======== Information shown ========
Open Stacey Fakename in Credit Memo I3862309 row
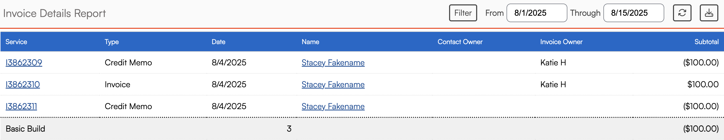The height and width of the screenshot is (140, 724). (x=333, y=63)
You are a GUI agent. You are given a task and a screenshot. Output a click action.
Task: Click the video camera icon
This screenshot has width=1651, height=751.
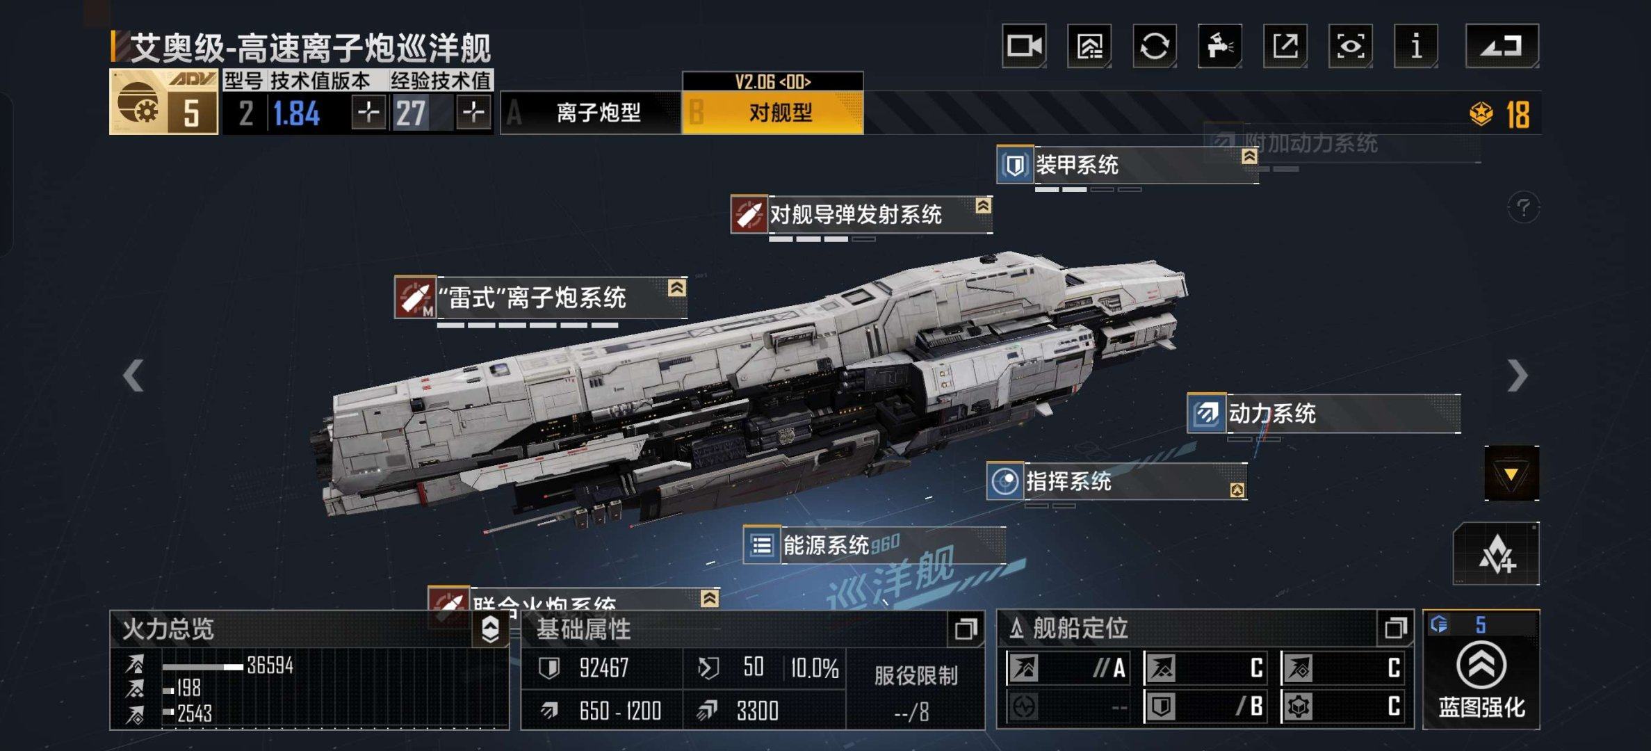[x=1024, y=46]
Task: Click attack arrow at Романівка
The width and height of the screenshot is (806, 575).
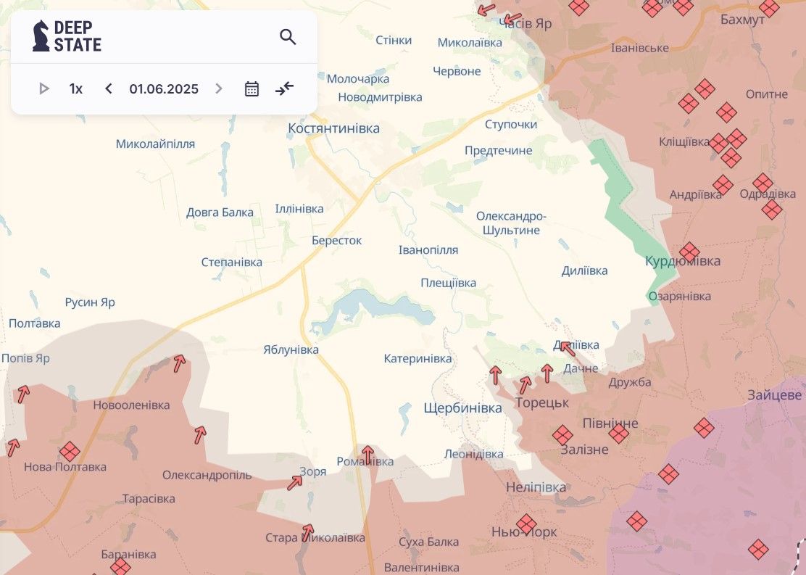Action: tap(368, 455)

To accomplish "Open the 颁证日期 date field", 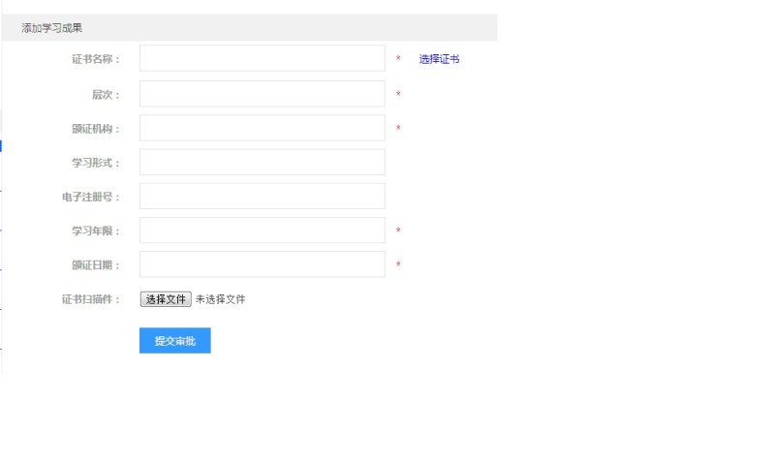I will 262,264.
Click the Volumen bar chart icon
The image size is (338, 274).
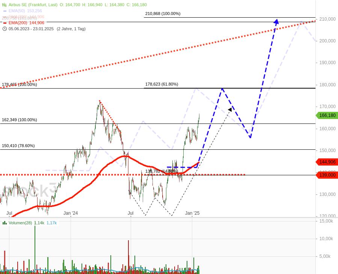pos(5,223)
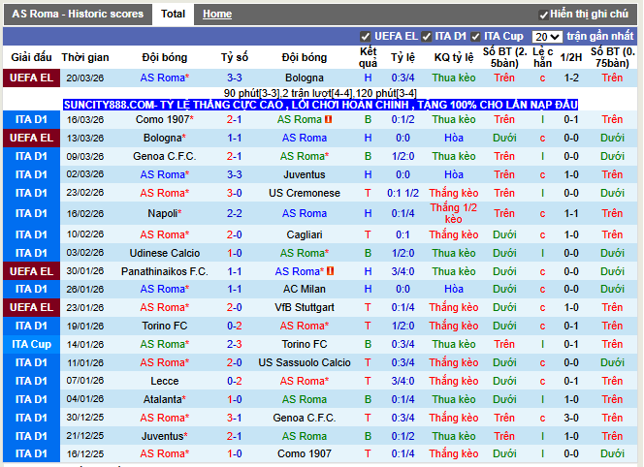Open the Napoli team page link

[163, 213]
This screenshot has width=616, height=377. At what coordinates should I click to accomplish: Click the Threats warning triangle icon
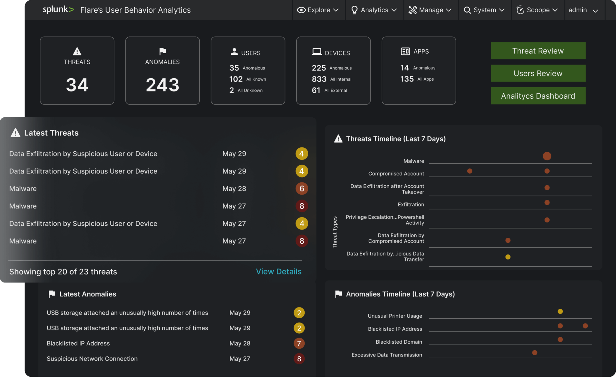[x=77, y=51]
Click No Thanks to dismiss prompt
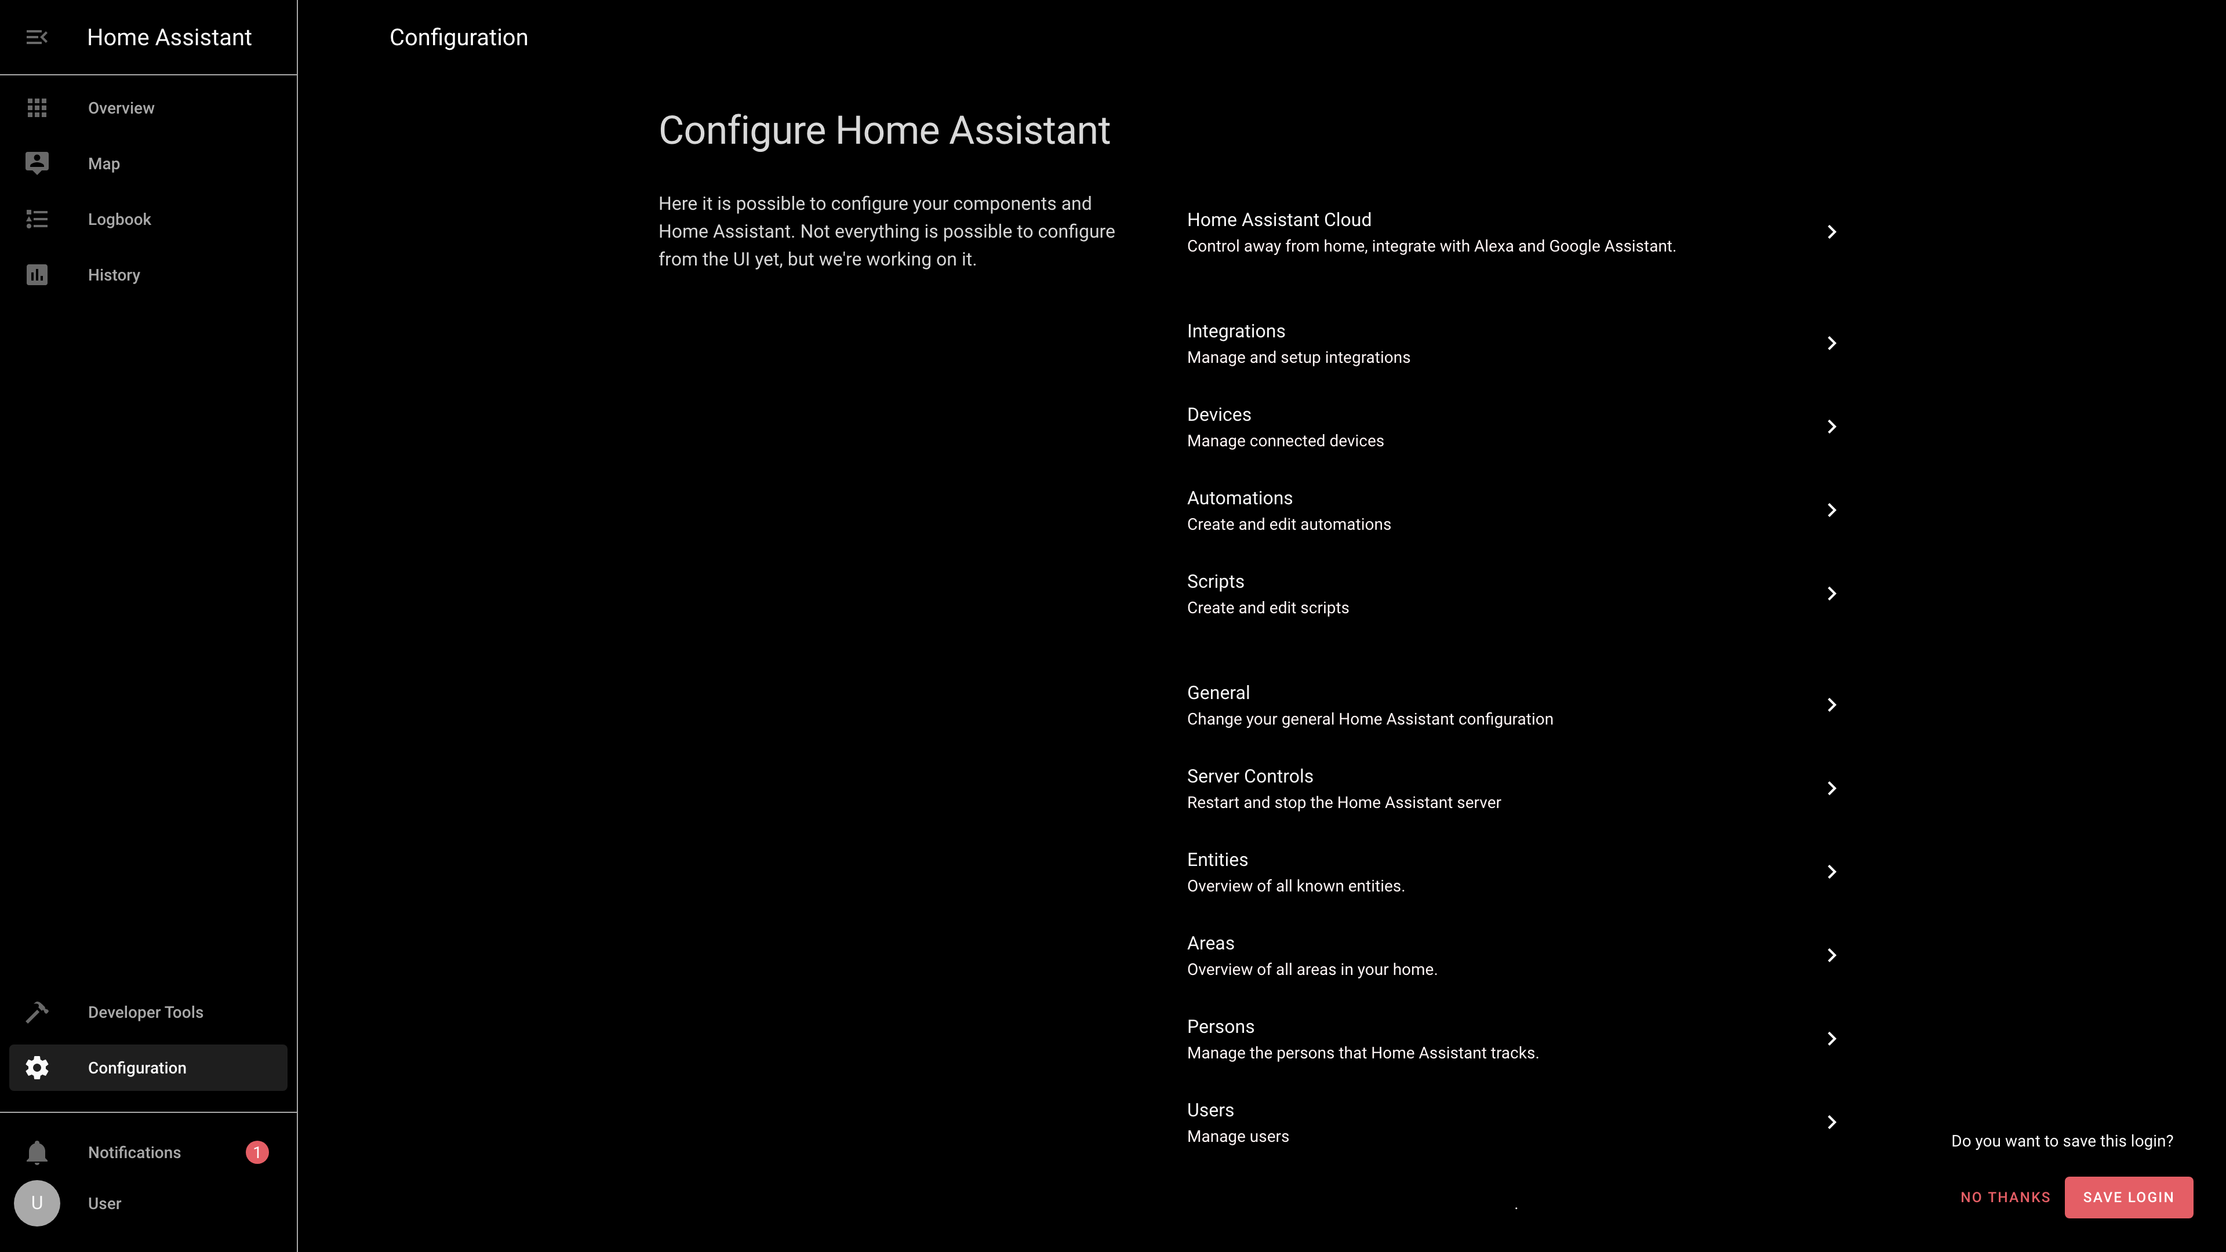The height and width of the screenshot is (1252, 2226). point(2006,1197)
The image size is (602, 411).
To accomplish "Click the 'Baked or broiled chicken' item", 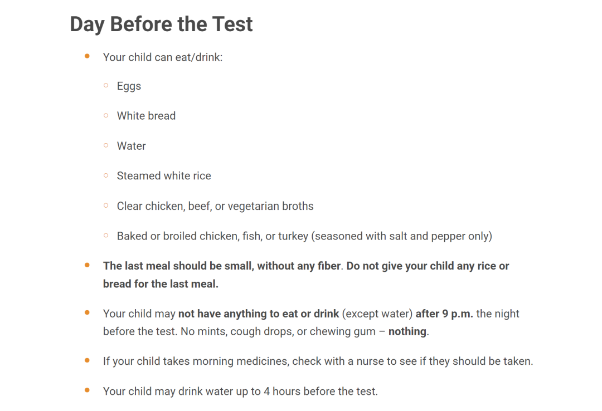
========
Edit the entries from the line that has "Click No Thanks to dismiss prompt" through the last entry, changing "dismiss" to "close" and leaving everything else as it is. Give back only those lines, and omit the pictures.

[Solved problem]
Click No Thanks to close prompt
The height and width of the screenshot is (1252, 2226). point(2006,1197)
The image size is (602, 411).
To accomplish "Click the 'Baked or broiled chicken' item", 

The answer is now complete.